By the end, you will have a practical hardening plan: identify the accounts most likely to be targeted, require stronger authentication, reduce session replay opportunities, tighten support workflows, add useful monitoring, and rehearse the response to a stolen-session incident. If you are also planning a broader workforce rollout of stronger authentication, this tutorial pairs well with How to Roll Out Enterprise Passkeys and Phishing-Resistant MFA.

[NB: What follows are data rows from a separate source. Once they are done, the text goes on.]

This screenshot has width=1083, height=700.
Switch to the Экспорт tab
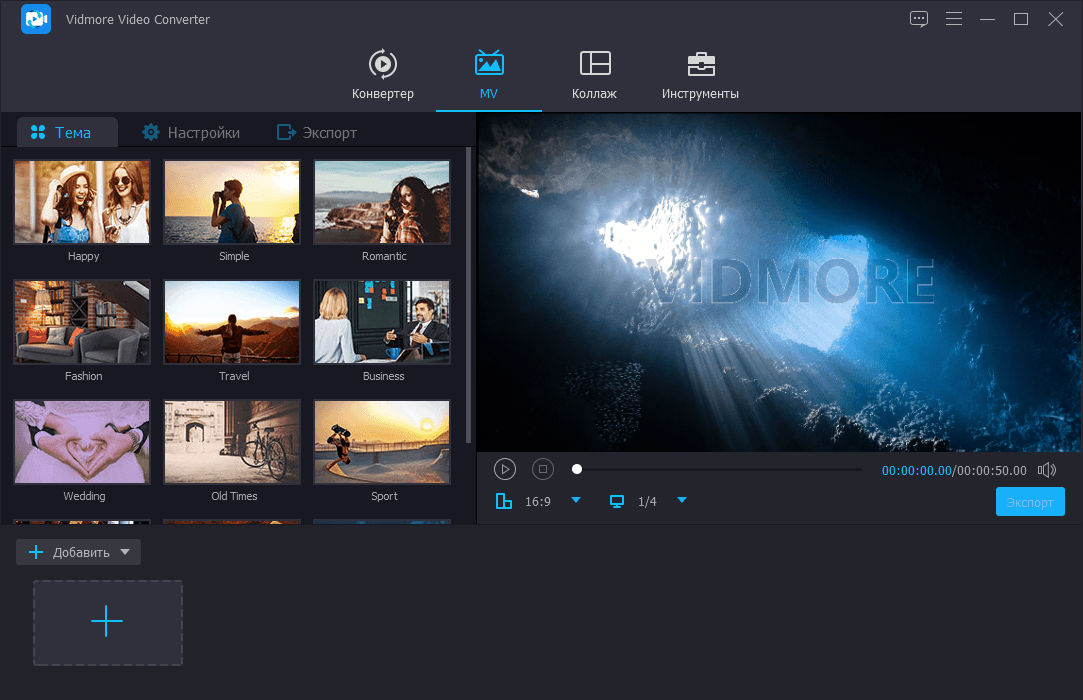(x=317, y=132)
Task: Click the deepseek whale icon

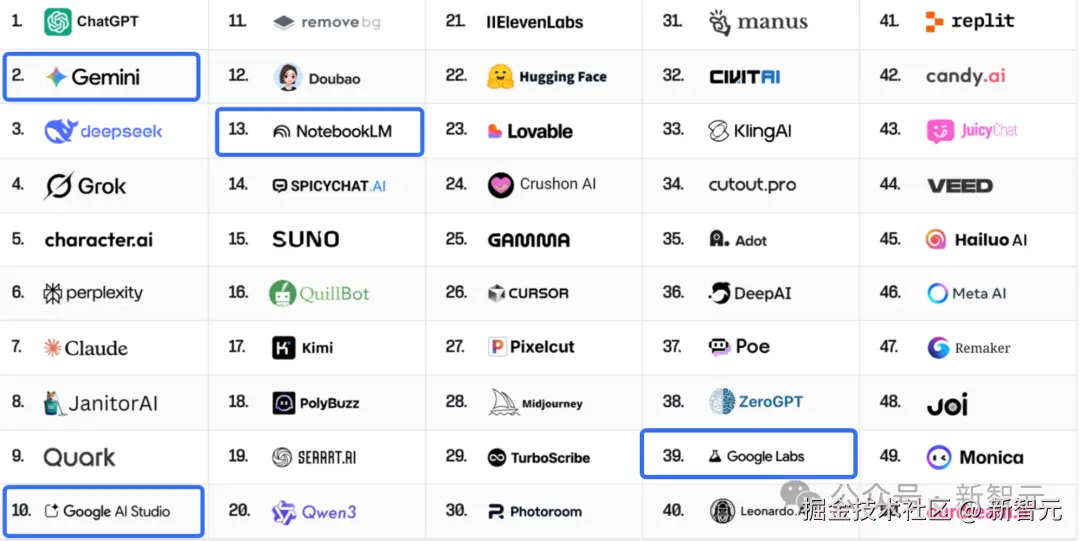Action: point(60,131)
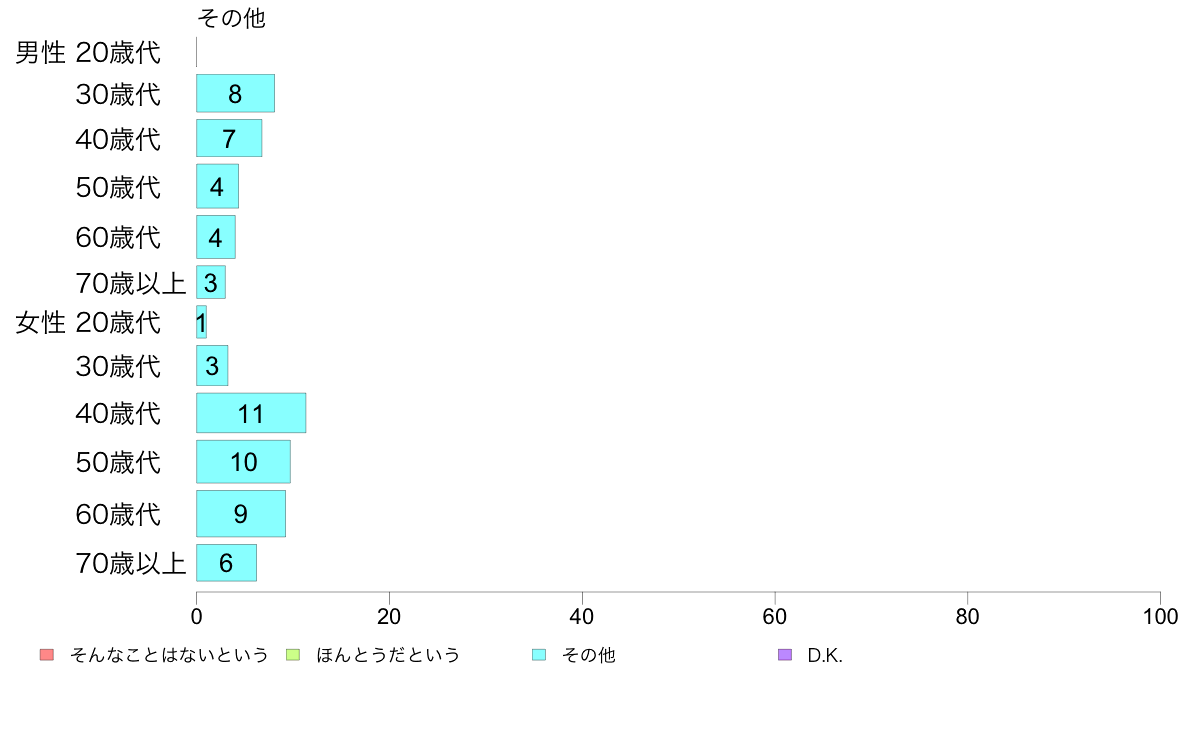
Task: Click the purple D.K. legend swatch
Action: pyautogui.click(x=785, y=655)
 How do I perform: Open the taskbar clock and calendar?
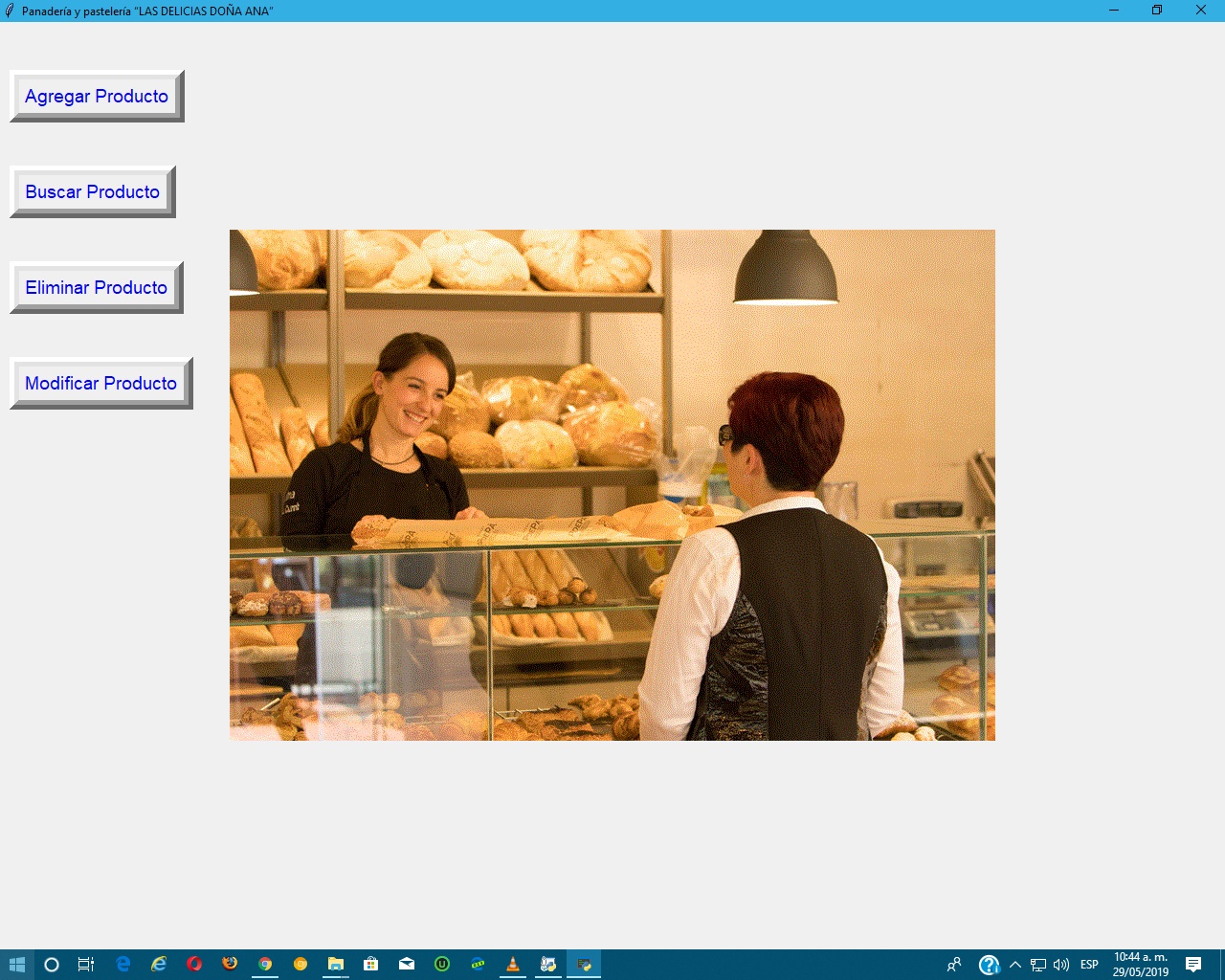click(1140, 964)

Step 1: Identify Your Highest-Risk Identities
The fastest way to improve identity security is not to harden every account equally. It is to start with the accounts attackers are most likely to exploit first. Recent threat research frames the current landscape as “high-trust exploitation,” which is exactly why admin, developer, finance, help desk, and third-party identities deserve special treatment.
Build a risk inventory
Create a small file that maps identity types to risk, privileges, and likely abuse paths.
admins:
examples:
- cloud-admins
- idp-admins
- email-admins
risks:
- tenant-wide compromise
- privilege escalation
- policy tampering
priority: critical
developers:
examples:
- ci-cd-maintainers
- repo-admins
- secrets-managers
risks:
- source tampering
- secret exposure
- supply-chain abuse
priority: high
finance_hr:
examples:
- payroll
- accounts-payable
- hr-ops
risks:
- bec-fraud
- payroll diversion
- pii exposure
priority: high
help_desk:
examples:
- password-reset-agents
- identity-support
risks:
- social-engineering pivot
- mfa reset abuse
- account recovery hijack
priority: critical
third_party_access:
examples:
- contractors
- vendors
- managed-service-accounts
risks:
- weak endpoint hygiene
- unmanaged-device access
- supply-chain identity exposure
priority: high
Map real permissions, not just job titles
Do not assume “finance” is high risk and “project manager” is not. Look at actual permissions:
- who can reset MFA
- who can approve payments
- who can manage mail flow
- who can create app registrations
- who can access customer data exports
- who can publish code or artifacts
A spreadsheet or YAML file is enough as long as it reflects reality.
Include shared and dormant access
Also inventory:
- break-glass accounts
- shared admin devices
- service accounts with interactive sign-in
- dormant privileged users
- third-party support accounts that are still enabled
You should now have a list of the identities that deserve stronger controls before the rest of the workforce.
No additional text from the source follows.